TEXT TO READ:
--------

Thursday, May 18th, 2006

There were American students that came to visit yesterday, on a 3-week study tour of China, hosted by Myrrl and Rod.  Students were all excited for me.  “Christina!” they said.  “Your homemates are coming to visit.  Are you excited?”  To be honest, not particularly.  I didn’t feel like I had half as much to talk to these random college students (who were fulfilling a requirement to graduate) as with my students.  The Chinese students took the American students outside the gate to give them a taste of Jiangyou and college life.  But, to be honest, they didn’t seem that excited, just kind of whiny.  When I was with them, there wasn’t much to say.

Myrrl (or Rod or someone) brought a cross-cultural communication book for our library called Encounters with Westerners written by this guy named Don Snow who’s like the Christian ESL China Expert.  I was flipping through it and feeling depressed at the idea of anyone successfully communicating across culture.  Even more dismal was a statistic about Chinese international students studying in a grad program in the United States.  According to the (1998) article, these students said that after a year, 39% of them would say that they have no relationships or contacts with Americans.  Another third said that they only had maybe 1 or 2 American friends.  Sometimes I get sad about my lack of connections, despite all the people…but then I think that maybe this problem is mutual.  Do we create this ourselves by not being proactive and assuming that people will seek each other out?  Are there just unbridgeable divides?  I know a lot of people that say that they’ve been here for a while and lack close friendships.

--------

GIVEN PROBLEM:
Answer these questions using the diary entry above.
1. How long was the American students' study tour of China?
2. Who wrote the book Encounters with Westerners?
3. According to the 1998 article, what percentage of the Chinese graduate students reported having no relationships or contacts with Americans after a year?

--------

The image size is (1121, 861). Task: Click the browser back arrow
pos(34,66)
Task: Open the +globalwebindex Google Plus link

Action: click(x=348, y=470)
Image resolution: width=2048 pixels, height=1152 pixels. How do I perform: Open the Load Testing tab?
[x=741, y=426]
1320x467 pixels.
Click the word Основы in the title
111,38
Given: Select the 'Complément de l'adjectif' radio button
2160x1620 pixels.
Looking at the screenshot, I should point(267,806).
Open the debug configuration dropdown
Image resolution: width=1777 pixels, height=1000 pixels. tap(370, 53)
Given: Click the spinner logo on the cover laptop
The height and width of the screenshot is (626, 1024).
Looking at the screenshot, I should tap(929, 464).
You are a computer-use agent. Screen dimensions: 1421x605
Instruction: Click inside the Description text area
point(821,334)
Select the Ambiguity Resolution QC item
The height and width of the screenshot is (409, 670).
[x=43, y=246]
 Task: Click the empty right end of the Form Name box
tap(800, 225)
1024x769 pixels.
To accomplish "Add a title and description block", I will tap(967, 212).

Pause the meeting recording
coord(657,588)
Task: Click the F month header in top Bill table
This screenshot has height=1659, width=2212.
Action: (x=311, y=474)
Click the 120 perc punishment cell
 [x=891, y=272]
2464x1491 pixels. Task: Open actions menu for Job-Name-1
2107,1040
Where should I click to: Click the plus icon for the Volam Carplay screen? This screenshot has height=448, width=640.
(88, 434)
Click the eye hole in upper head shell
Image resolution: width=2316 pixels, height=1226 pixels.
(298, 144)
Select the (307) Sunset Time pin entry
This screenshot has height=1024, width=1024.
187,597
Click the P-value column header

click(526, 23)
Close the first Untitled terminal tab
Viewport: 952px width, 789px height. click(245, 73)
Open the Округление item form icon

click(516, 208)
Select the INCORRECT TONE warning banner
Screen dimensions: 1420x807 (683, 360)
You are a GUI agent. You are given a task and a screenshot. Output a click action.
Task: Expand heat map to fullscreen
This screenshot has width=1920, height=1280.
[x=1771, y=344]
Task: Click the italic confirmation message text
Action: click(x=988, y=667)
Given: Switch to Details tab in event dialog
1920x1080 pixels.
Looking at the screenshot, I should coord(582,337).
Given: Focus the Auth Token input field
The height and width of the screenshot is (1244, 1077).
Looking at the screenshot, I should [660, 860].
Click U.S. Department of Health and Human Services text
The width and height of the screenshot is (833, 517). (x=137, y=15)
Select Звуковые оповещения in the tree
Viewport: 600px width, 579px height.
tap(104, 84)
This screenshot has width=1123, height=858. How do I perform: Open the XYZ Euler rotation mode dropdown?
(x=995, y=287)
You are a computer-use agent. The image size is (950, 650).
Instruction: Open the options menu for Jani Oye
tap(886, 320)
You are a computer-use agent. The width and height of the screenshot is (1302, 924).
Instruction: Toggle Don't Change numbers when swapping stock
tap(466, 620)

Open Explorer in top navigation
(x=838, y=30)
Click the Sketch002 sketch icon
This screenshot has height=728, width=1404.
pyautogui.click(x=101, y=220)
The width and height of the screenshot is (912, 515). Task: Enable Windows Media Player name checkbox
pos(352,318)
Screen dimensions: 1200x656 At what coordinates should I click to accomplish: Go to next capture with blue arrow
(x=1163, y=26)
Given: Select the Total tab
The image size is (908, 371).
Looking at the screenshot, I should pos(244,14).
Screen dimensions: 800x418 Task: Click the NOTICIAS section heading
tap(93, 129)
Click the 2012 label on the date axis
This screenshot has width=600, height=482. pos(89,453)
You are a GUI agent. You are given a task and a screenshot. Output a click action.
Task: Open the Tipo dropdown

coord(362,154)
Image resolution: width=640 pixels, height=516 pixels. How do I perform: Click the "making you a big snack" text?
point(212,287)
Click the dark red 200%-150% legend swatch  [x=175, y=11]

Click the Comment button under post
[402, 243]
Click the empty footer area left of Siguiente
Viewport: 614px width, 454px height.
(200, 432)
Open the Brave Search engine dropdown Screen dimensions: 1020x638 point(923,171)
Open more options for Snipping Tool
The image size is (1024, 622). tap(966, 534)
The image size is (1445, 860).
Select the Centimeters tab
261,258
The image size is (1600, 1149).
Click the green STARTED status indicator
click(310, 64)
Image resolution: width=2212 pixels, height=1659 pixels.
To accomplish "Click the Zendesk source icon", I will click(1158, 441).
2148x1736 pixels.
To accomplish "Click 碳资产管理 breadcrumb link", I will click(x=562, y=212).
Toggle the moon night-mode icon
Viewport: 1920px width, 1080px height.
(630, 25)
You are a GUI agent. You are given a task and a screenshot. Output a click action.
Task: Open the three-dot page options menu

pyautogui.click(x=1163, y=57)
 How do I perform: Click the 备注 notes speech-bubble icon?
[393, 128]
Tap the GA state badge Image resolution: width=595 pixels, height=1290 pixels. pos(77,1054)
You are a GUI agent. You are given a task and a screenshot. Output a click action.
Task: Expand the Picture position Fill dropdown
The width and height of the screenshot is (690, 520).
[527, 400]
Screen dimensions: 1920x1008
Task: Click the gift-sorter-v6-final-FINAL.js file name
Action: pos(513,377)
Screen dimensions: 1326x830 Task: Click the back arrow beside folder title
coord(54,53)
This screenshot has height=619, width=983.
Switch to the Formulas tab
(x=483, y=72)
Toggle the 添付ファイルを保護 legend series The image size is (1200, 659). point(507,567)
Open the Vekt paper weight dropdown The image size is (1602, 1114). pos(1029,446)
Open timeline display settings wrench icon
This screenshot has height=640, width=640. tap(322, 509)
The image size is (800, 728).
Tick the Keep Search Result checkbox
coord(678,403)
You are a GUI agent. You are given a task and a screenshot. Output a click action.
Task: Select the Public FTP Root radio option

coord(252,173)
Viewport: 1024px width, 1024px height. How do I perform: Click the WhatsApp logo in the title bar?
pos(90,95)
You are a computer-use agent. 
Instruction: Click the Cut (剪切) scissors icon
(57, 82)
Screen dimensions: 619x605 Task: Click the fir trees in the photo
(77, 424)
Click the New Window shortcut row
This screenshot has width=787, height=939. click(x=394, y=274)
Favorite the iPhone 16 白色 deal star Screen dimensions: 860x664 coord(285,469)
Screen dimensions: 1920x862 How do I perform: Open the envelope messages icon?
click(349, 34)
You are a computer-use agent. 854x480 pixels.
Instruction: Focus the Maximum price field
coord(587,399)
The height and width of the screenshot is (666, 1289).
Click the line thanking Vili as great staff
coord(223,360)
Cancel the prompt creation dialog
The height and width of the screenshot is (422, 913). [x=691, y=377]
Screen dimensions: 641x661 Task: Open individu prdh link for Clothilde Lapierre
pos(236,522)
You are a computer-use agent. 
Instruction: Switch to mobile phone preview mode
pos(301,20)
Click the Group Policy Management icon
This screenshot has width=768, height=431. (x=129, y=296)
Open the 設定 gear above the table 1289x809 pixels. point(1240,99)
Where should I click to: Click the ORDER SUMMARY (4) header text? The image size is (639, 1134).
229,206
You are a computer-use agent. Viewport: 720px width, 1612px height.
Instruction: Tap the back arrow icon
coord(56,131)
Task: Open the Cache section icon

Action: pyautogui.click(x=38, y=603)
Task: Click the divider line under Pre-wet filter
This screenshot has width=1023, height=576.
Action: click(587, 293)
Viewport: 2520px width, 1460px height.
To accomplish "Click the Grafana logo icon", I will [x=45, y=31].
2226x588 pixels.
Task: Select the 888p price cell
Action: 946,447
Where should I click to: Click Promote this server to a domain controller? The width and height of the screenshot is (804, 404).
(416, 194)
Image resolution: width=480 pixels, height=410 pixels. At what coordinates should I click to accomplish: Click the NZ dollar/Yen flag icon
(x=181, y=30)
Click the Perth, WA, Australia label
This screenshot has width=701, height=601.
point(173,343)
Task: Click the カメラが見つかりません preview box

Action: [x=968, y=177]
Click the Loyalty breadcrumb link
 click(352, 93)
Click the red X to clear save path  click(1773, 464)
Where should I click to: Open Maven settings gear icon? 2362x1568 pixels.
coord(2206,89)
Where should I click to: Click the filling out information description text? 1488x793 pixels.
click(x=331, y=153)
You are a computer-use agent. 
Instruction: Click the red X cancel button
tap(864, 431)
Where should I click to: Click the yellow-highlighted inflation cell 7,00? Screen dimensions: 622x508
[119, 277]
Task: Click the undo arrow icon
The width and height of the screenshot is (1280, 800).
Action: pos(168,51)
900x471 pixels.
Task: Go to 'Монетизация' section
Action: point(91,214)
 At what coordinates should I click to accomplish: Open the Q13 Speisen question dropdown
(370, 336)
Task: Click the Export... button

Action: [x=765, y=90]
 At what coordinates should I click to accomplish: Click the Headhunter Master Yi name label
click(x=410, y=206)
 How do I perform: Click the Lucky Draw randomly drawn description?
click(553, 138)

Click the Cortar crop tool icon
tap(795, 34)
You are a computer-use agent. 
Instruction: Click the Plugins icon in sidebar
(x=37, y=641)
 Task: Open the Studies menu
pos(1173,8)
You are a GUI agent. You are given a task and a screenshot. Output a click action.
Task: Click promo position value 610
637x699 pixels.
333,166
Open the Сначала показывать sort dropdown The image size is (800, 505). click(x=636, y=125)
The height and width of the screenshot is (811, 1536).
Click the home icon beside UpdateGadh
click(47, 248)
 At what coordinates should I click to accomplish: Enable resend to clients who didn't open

--------

SOLUTION FOR THIS EXERCISE:
1. Three weeks.
2. Don Snow.
3. 39%.